Das griechische Wort für Gemeinschaft heißt „Koinonia“. Das bedeutet: teil-nehmen und teil-geben.
Darin waren die ersten Christen in Jerusalem beständig: Sie gaben Anteil an ihrem Leben und
nahmen Anteil am Leben der anderen. Dabei vertrauten sie der Verheißung von Jesus: „Wo zwei
oder drei versammelt sind in meinem Namen, da bin ich mitten unter ihnen.“ (Matthäus 18, 20) Der
auferstandene Gekreuzigte, der Herr Jesus Christus, war als der Gegenwärtige mitten unter ihnen,
unsichtbar, aber wirklich. So war ihre Gemeinschaft geprägt: Weil sie einzeln jeweils zu Jesus
gehörten, gehörten sie selbstverständlich zueinander. Jesus in ihrer Mitte verband sie unverbrüchlich
und deshalb war ihre Gemeinschaft eine wirkliche „Koinonia“ – ein Geben und Nehmen.

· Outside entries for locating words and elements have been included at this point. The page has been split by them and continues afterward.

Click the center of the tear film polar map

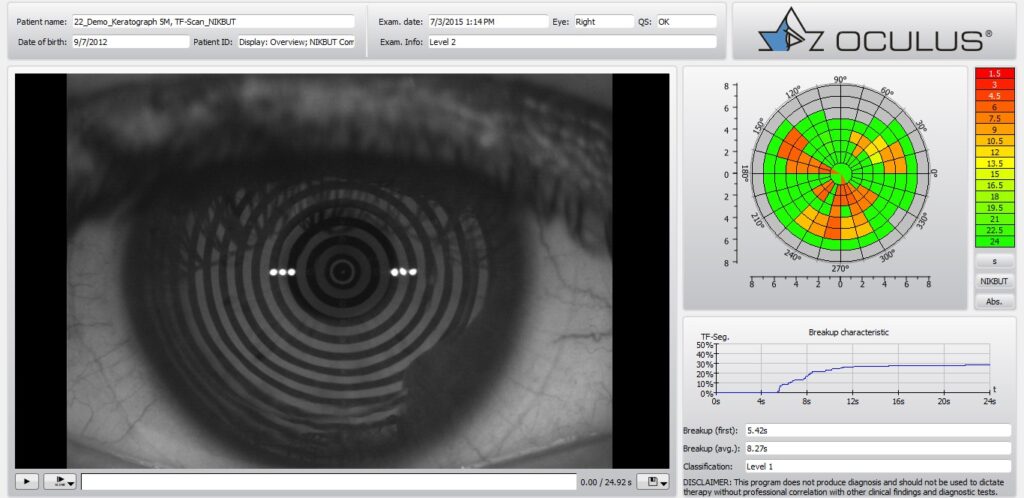[840, 174]
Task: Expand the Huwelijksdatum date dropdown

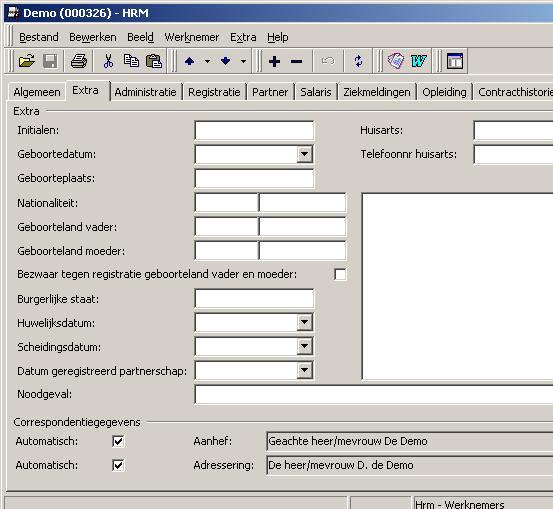Action: (x=304, y=322)
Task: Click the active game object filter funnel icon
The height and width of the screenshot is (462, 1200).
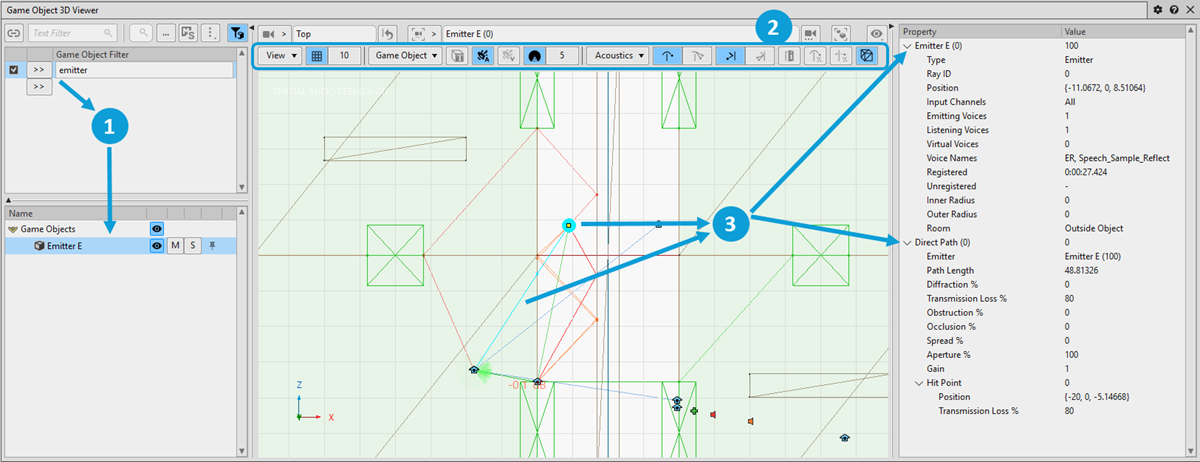Action: tap(236, 33)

Unsere westliche Kultur im 21. Jahrhundert ist stark vom Individualismus geprägt. Der Individualismus
ist ein Gedanken- und Wertesystem, in dem das Individuum im Mittelpunkt der Betrachtung steht. Die
Grundidee des Individualismus ist eine Befreiungsidee. Die Befreiung des Einzelnen von den
Zwängen des Kollektivs wird als angenehm empfunden, das Kollektiv als behindernd und beengend.

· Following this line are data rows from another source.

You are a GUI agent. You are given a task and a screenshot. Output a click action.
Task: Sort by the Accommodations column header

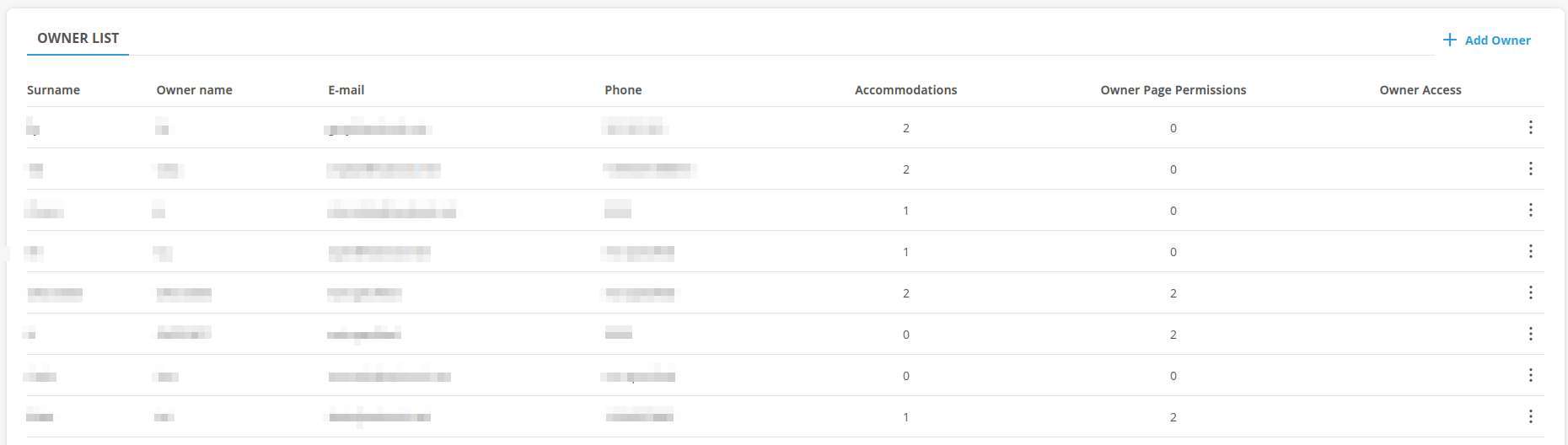[x=905, y=90]
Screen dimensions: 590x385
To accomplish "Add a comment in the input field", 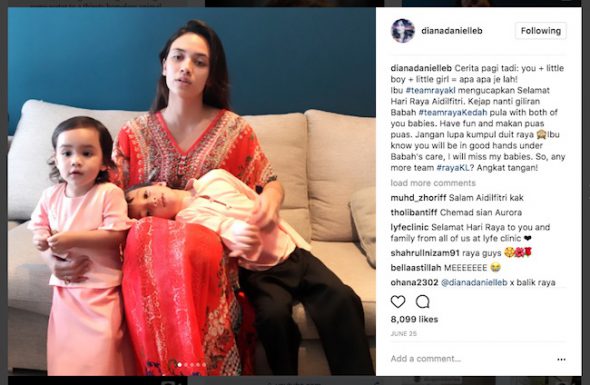I will click(470, 359).
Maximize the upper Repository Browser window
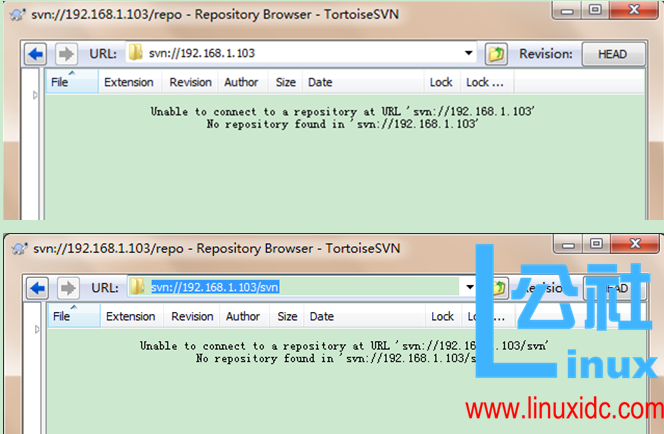Viewport: 664px width, 434px height. tap(595, 12)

So versucht der moderne Mensch, so unabhängig wie möglich von anderen und so selbstbestimmt
und frei wie möglich zu leben. Die Folge ist, dass die Balance zwischen dem „Ich“ und dem
„Wir“ verloren zu gehen droht. Jeder fragt: „Was bringt mir das ‚Wir‘?“ Was mir nützt, nehme ich gerne
aus dem „Wir“ mit. Immer weniger fragen: „Was kann ich einbringen ins ‚Wir‘?“ Jeder erkennt, dass
das auf die Dauer nicht gutgehen kann. Wenn alle nehmen, aber nur wenige geben, kollabiert eine
Gemeinschaft, eine Gesellschaft, ja, auch eine Gemeinde.
Das neutestamentliche Bild von der Gemeinde als Leib Christi bringt uns die notwendige Korrektur
und eine motivierende Vision: Es geht gemeinsam viel besser. Und nur gemeinsam sind wir – mit
Jesus in unserer Mitte – stark! Gemeinsam beten, gemeinsam loben, gemeinsam einander und
anderen dienen, gemeinsam teilen, aneinander Anteil geben in Freud und Leid – dazu sind wir berufen
und – ja sogar! – geschaffen! In allen Zeiten und Kulturen der Weltgeschichte haben Menschen ihre
Heimat in einer „Sippe“ gehabt – bis die Industrialisierung, die Neuzeit, das Leben dramatisch
verändert hat hin zu Klein- und Kleinst-Familien, ja zu 50% und mehr Einzelhaushalten in unseren
Städten.
Die Gemeinde Jesu als „geistliche Sippe“ ist ein attraktiver Gegenentwurf zur Vereinzelung und
Vereinsamung des modernen Menschen. Dabei ist wichtig, dass Gemeinschaft kaum in Reihen, aber
vor allem in Kreisen gelingt. Neben dem Gottesdienst in Reihen braucht es kleine, überschaubare
„Jünger-Kreise“, in denen Glauben und Leben geteilt wird und geistliches Wachstum der einzelnen
im Miteinander gelingt. So war das im ersten Jahrhundert bei Jesus und in Jerusalem und in Korinth
– und so gelingt Gemeinschaft im 21. Jahrhundert z.B. auch in Bremen. Wenn wir uns bewusst neu
oder weiterhin dazu entscheiden und darauf konkret einlassen, beständig (!) teilzugeben und
teilzunehmen – mit Jesus in unserer Mitte!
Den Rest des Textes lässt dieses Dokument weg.